Corwin, L. (ed.) et al., The Gelfand Seminars, 1990-1992. Basel: Birkhäuser, 173-187 (1993).
The object of investigation in this paper are three infinite-dimensional Lie algebras. We denote by \(l_ n\) the Lie subalgebra of derivations of the free Lie algebra generated by the \(2n\) elements \(p_ 1, \ldots, p_ n\), \(q_ 1, \ldots, q_ n\) consisting of derivations acting trivially on the element \(\sum [p_ i, q_ i]\). Similarly we define the Lie algebra \(a_ n\) when taking the free associative algebra without unit generated by the elements \(p_ 1, \ldots, p_ n\), \(q_ 1, \ldots, q_ n\).

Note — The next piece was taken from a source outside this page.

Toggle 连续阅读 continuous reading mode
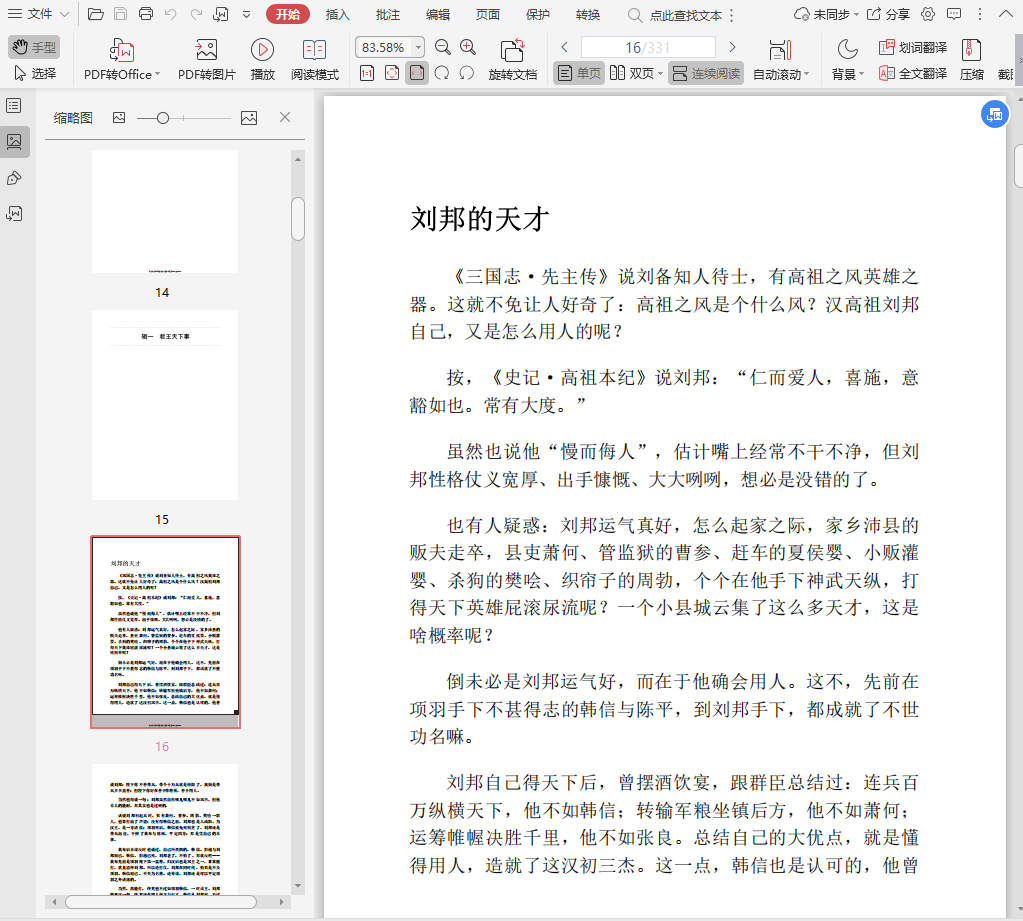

The last algebra \(c_ n\) is the Lie algebra of polynomials \(F \in \mathbb Q [p_ 1, \ldots, p_ n, q_ 1, \ldots, q_ n]\) satisfying \(F(0) = F'(0) = 0\) with the usual Poisson bracket. For brevity we denote by \(h_ n\) any of these three algebras. The author computes the homology \(H_ *(h_ \infty)\) of the limit \(h_ \infty\). Because \(H_ *(h_ \infty)\) carries a Hopf algebra structure which is commutative and cocommutative, \(H_ *(h_ \infty)\) is a free polynomial algebra (in the \(\mathbb Z_ 2\)-graded sense) generated by the subspace of primitive elements. The description of these subspaces in the cases \(h_ \infty = l_ \infty, a_ \infty, c_ \infty\) represent the main result of the paper. As the author mentions, this investigation was the main motivation for his interest in noncommutative geometry. Namely, he interprets the algebras \(l_ n\) and \(a_ n\) as algebras of Hamiltonian vector fields on flat symplectic manifolds in noncommutative geometries, which enables him to achieve the above results. Moreover, the paper contains various further results, important remarks and conjectures. It can be strongly recommended.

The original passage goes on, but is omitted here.